Restate, word for word and with no pictures, the stretch of lines in the data below that begins at the line with "Menu (312, 27)" and ends at the line with "広告掲載について (106, 2481)", inclusive.

*** Opening Supplied material ***

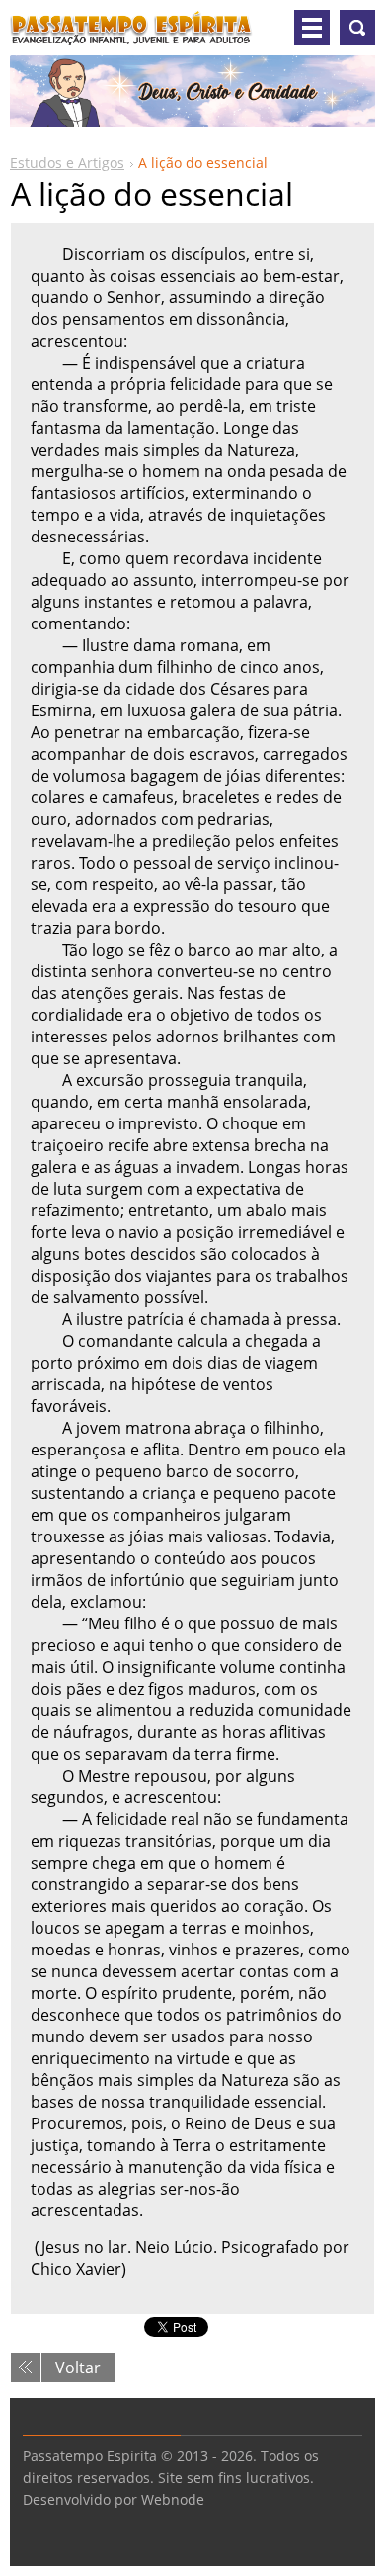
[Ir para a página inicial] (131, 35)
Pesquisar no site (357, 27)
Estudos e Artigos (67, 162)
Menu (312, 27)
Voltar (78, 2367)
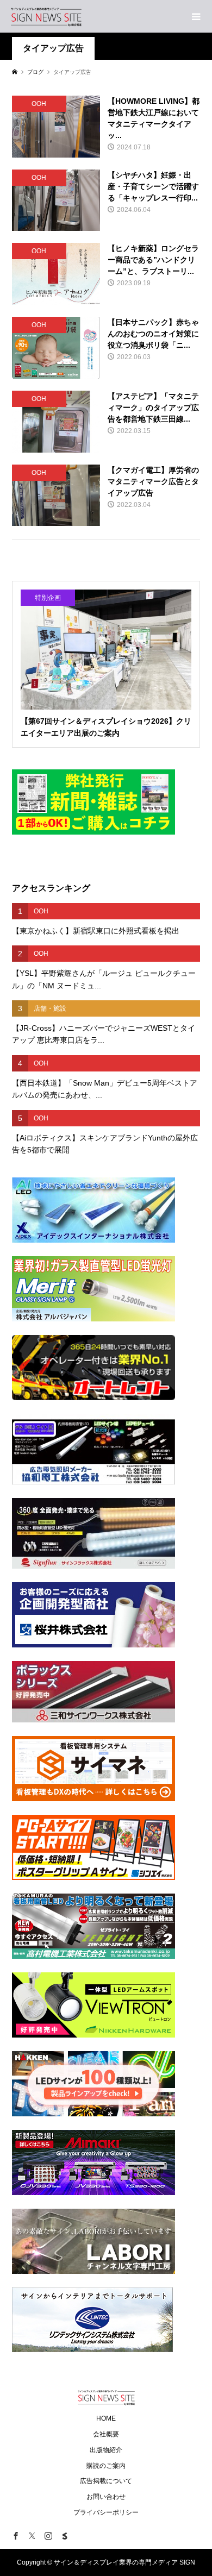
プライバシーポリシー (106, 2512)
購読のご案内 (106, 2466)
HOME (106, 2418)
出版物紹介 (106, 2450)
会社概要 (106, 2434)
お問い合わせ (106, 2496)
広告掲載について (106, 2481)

*** Closing Supplied material ***
*** Opening Supplied material ***

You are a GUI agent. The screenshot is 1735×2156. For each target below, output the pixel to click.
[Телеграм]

*** Closing Supplied material ***

■ Solution:
Menu (312, 27)
Voltar (78, 2367)
プライバシーポリシー (106, 2512)
購読のご案内 (106, 2466)
HOME (106, 2418)
出版物紹介 (106, 2450)
会社概要 (106, 2434)
お問い合わせ (106, 2496)
広告掲載について (106, 2481)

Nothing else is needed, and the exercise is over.